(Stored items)
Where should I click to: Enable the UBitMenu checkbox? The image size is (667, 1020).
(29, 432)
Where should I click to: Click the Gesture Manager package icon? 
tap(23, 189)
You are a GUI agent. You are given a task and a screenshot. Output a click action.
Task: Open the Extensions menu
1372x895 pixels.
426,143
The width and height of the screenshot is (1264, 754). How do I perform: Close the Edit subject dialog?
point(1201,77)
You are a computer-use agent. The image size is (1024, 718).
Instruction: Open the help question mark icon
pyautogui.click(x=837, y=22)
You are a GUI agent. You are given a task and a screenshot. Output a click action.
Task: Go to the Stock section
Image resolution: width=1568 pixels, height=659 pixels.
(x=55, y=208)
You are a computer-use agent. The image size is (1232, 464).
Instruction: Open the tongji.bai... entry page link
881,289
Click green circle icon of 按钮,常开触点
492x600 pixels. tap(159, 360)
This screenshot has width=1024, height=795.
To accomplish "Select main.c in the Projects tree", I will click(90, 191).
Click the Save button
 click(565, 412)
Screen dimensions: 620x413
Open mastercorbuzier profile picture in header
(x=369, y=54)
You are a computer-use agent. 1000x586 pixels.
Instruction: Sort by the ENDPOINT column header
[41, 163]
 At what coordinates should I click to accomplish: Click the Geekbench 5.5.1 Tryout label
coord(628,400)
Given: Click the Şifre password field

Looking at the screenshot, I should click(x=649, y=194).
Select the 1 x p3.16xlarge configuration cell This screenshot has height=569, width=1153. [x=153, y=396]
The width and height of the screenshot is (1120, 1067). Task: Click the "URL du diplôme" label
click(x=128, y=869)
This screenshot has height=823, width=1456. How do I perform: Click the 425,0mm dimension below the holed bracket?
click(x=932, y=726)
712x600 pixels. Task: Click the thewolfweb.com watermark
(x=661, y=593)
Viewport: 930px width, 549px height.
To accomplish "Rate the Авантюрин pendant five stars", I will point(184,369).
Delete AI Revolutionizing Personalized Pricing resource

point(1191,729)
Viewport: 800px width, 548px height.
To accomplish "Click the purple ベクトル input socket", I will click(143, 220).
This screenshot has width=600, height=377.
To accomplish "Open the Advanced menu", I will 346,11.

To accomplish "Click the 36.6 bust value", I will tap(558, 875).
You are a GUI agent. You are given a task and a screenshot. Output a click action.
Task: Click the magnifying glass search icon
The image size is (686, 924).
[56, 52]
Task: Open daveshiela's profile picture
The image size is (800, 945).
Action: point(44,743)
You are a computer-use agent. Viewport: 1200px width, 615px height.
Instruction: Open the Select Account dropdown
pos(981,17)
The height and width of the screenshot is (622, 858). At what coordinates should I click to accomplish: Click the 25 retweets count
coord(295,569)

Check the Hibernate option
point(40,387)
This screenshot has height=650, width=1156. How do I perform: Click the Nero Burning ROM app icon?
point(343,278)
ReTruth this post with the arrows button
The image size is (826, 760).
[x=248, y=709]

__Task instructions__: Which lines above hold the string "Viewport"? Please copy all of them.

__The completed task__:
Viewport: 930px width, 549px height.
Viewport: 800px width, 548px height.
You are a computer-use agent. Viewport: 1200px width, 615px height.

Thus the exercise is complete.